Statistical Significance of Clustering for High Dimensional Data, Yufeng Liu (University of North Carolina-Chapel Hill)
Speaker        Yufeng Liu, University of North Carolina-Chapel Hill
Date               December 17, 2012
Time               4:00 pm – 4:50 pm 
Location        1027 Lincoln Hall
Sponsor        Department of Statistics
Event type    Seminar
Clustering methods provide a powerful tool for the exploratory analysis of high dimensional datasets, such as gene expression microarray data. A fundamental statistical issue in clustering is which clusters are “really there,” as opposed to being artifacts of the natural sampling variation. In this talk, I will present Statistical Significance of Clustering (SigClust) as a cluster evaluation tool. In particular, we define a cluster as data coming from a single Gaussian distribution and formulate the problem of assessing statistical significance of clustering as a testing procedure.
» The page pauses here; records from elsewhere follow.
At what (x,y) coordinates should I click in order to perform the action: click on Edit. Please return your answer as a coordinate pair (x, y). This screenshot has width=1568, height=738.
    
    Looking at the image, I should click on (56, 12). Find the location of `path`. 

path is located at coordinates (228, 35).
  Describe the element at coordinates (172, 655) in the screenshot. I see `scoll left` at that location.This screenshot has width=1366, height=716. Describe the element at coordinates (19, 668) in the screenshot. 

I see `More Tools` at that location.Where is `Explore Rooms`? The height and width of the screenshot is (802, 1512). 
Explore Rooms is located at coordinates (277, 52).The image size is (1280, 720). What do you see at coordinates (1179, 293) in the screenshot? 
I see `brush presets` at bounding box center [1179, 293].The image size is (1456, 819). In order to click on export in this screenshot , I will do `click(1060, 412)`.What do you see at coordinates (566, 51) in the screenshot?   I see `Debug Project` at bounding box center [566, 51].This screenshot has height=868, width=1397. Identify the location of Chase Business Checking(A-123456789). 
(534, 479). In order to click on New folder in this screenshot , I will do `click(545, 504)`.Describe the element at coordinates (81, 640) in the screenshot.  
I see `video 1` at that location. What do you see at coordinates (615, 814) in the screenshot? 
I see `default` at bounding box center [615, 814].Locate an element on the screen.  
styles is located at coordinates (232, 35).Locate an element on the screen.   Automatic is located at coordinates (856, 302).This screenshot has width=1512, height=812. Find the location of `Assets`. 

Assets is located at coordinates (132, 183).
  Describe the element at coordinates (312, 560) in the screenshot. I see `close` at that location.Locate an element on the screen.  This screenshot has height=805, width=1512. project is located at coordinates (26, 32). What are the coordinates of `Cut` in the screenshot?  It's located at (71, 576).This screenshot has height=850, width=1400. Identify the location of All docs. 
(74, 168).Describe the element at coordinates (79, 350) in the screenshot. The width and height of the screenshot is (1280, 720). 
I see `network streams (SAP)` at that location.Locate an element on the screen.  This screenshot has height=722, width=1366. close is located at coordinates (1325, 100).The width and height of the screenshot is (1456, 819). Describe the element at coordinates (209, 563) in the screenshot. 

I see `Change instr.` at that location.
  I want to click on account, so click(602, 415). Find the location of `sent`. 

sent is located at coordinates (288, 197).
Under this hypothesis testing framework, the cornerstone of our SigClust analysis is accurate estimation of those eigenvalues of the covariance matrix of the null multivariate Gaussian distribution. A likelihood based soft thresholding approach is proposed for the estimation of the covariance matrix eigenvalues. Our theoretical work and simulation studies show that our proposed SigClust procedure works remarkably well. Applications to some cancer microarray data examples demonstrate the usefulness of SigClust.